Нет, лучше бы он был оборотнем, как-нибудь я бы с ним управился, а так…от услышанных слов у меня похолодело в груди. Чёрт, до чего же мне так везёт-то, а? Нет, вы послушайте! А впрочем, ещё рано отчаиваться, на реях ещё поднят флаг. Свистать всех наверх, на абордаж! Э, куда это меня понесло… Пока я вздыхал да охал над свой злосчастной судьбой, несчастный умер.
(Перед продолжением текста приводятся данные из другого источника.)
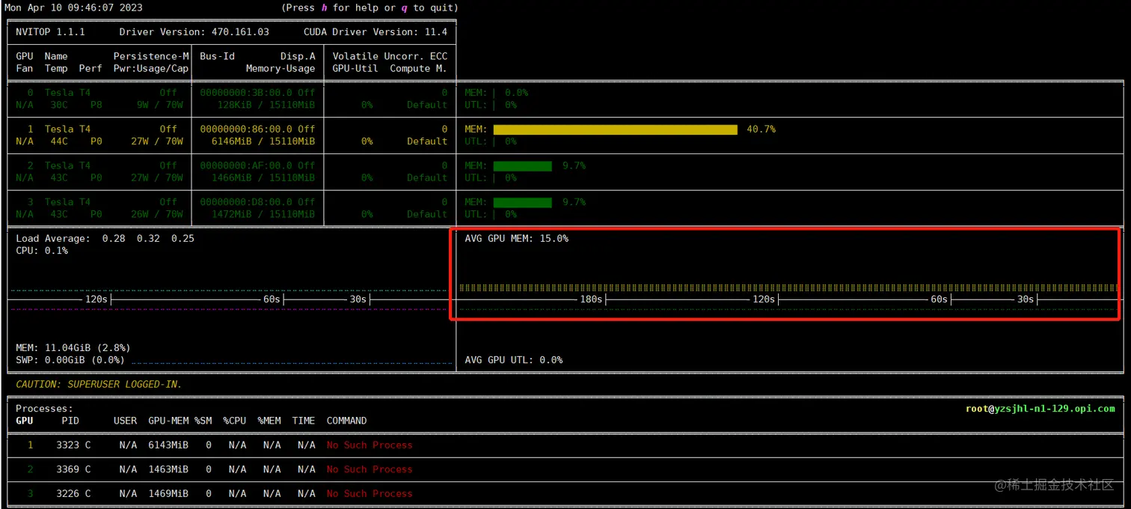Click the GPU 2 temperature reading 43C
This screenshot has height=509, width=1131.
(58, 177)
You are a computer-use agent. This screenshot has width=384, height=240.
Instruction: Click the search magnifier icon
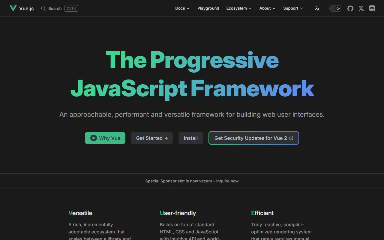(44, 8)
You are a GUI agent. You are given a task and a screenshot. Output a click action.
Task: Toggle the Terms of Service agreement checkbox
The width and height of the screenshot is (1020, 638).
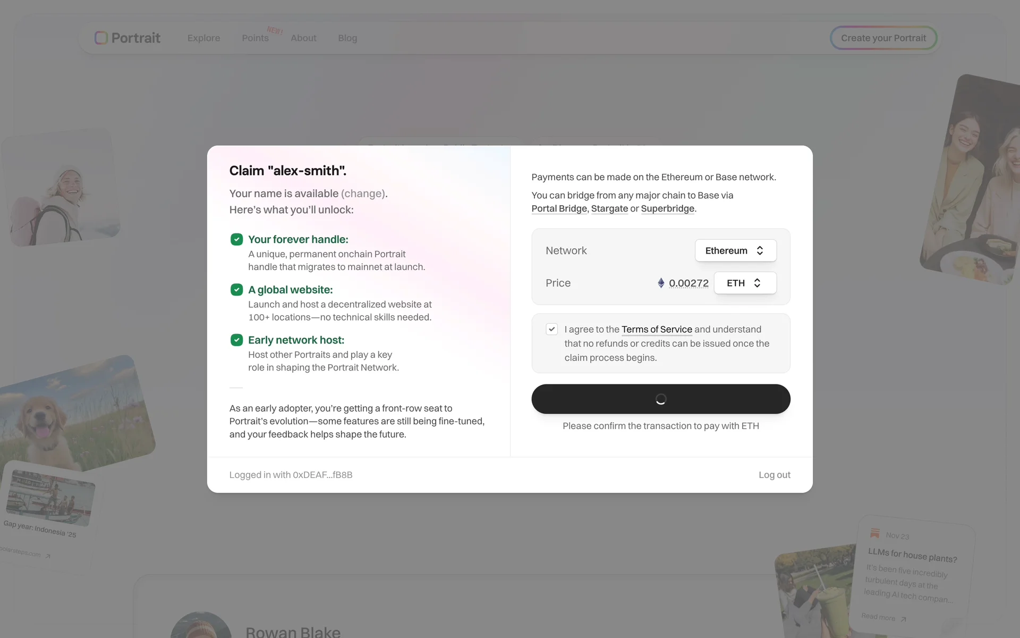pyautogui.click(x=552, y=329)
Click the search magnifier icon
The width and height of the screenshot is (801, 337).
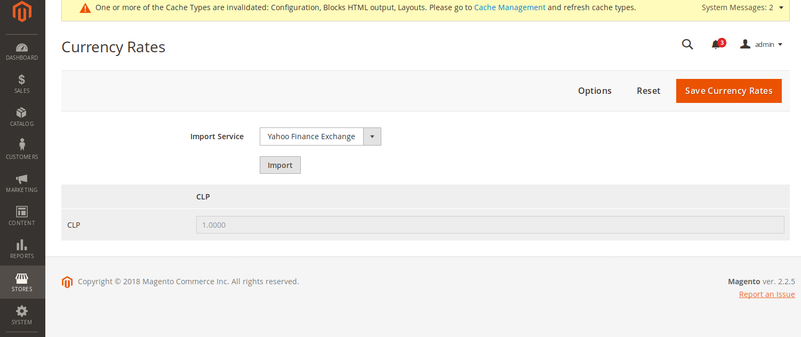tap(687, 45)
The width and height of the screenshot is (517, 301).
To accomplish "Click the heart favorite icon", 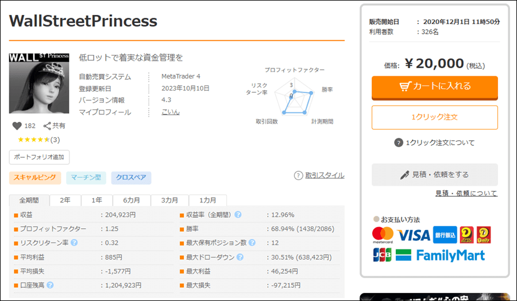I will point(17,126).
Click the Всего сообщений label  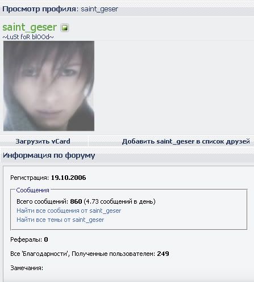(43, 201)
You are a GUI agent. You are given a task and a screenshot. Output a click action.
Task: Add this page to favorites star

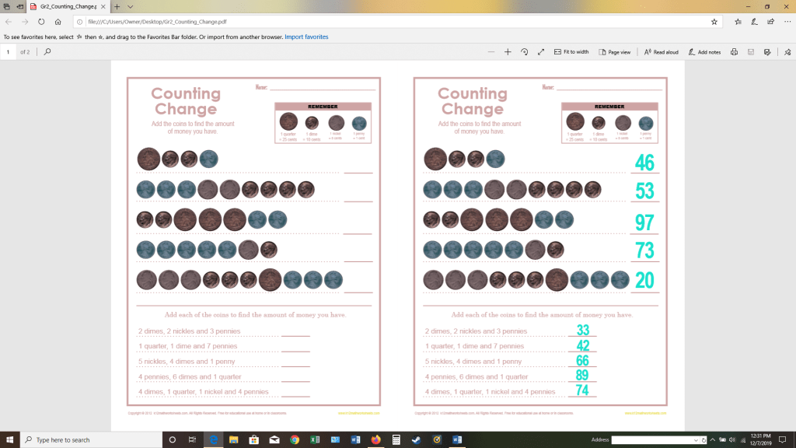(x=714, y=22)
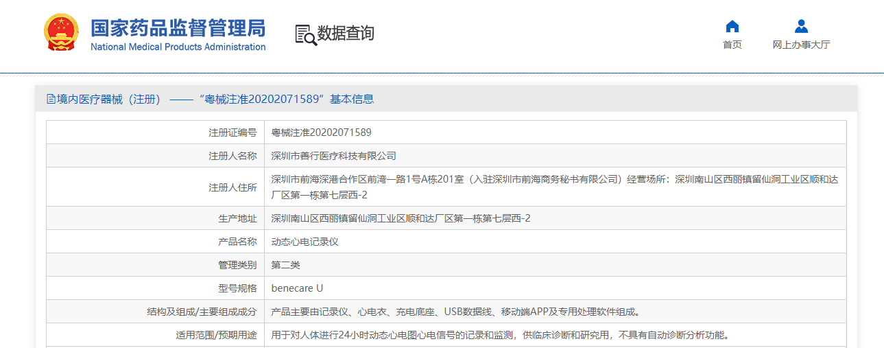Image resolution: width=884 pixels, height=348 pixels.
Task: Click the 注册人住所 address text
Action: click(554, 187)
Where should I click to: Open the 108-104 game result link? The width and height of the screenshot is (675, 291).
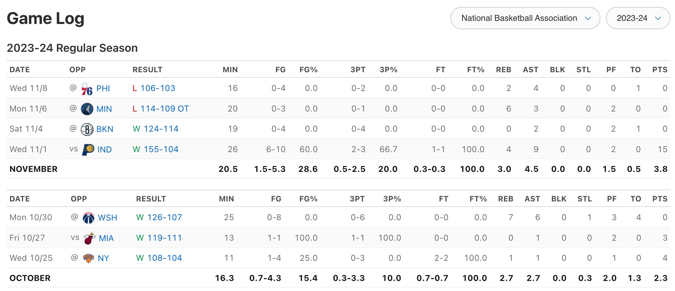point(165,258)
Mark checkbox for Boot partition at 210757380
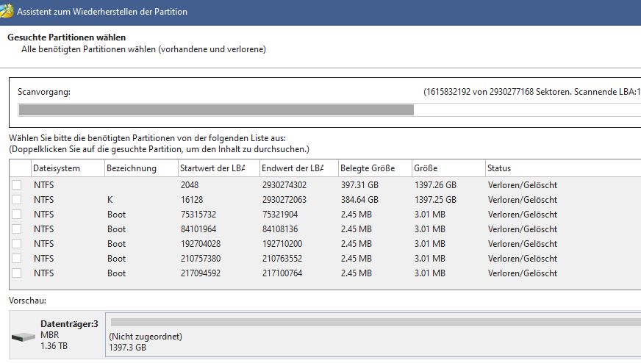 17,259
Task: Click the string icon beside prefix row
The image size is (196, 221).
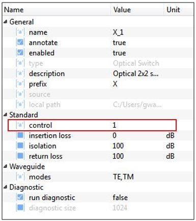Action: [x=20, y=84]
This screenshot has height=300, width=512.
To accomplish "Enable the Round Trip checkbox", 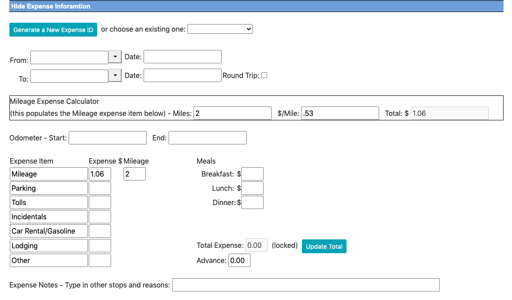I will (x=264, y=75).
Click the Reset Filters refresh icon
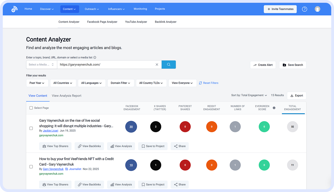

Если бы я не был на него так зол, я бы сказал, а впрочем, сказать-то мне ничто не помешает, даже собственная злоба на свою злосчастную судьбину. Короче, покойник был героем. Это ж надо, жить оставалось секунды, а он ни жёнке привет, ни детишкам сладости, а о тайне тайн поведать спешил. Чёрт бы его подрал со своими тайнами, лучше бы я привет передал! Хотя, что это я всё о приветах? Наверняка нет у него никакой жёнки и детишек тоже нет. Один государь — батюшка в голове да… Плюнул бы я на государя. Такой как он доброго слова не стоит. А страна? А тысячи стариков и детишек? Тьфу, какую чушь я несу! Чёрт. Вляпался ты, Миколай, по самое не хочу, и не отвертеться! Как там бабулька-то говорила? "Коль уж Колюшко попал к нам, так знать для чего-то надобен, просто так ничего не берётся, не делается".
Всё же этот человек был достоин лучшего погребения, а я… Я просто вставил свой меч в трещину и устроил маленький оползень. "Покойся с миром, добрый человек, а что я был груб, так я не со зла, просто не привык ещё на свои плечи тяжести вселенские взваливать. Что смогу — то исполню, а коль не сумею, так значит, скоро свидимся, тогда и покалякаем".
Отдав последние почести покойному, я с тяжёлым камнем на душе выбрался наверх к давно заждавшимся меня спутникам.
— Ну, чаго там? — как всегда ворчливо осведомился отец Иннокентий, его сварливый характер за время моего отсутствия ни капельки не изменился. — Уснул, что ли?
— Человек там был. Умер. — Только тут я сообразил, что даже не узнал его имени.
— Упокой душу его, господи! — стянув шапку, пробормотал отец Клементий и неторопливо перекрестился. Его примеру последовал и Иннокентий. Чародей шляпы снимать не стал, а опустившись на одно колено, отвесил низкий поклон. Я уже знал, что тем самым он просил матушку Землю с лаской принять тело усопшего. Формальности были соблюдены, теперь можно было перейти к главному.
— Поворачиваем назад! — тянуть волынку я не собирался, лучше рубануть сразу, пусть малость взопреют, потом легче станет.
— ???
— Да, именно так, поворачиваем назад, — подтвердил я, глядя на их озадаченные морды.
— Шо ты мелешь, совсем обезумел? Еле-еле ноги унесли, а он- поворачиваем! Что, смертушки нашей возжелал, ирод?! — отец Иннокентий то краснел, то бледнел, в конец не выдержал и забегал кругами, вытаптывая высокую травушку луговины.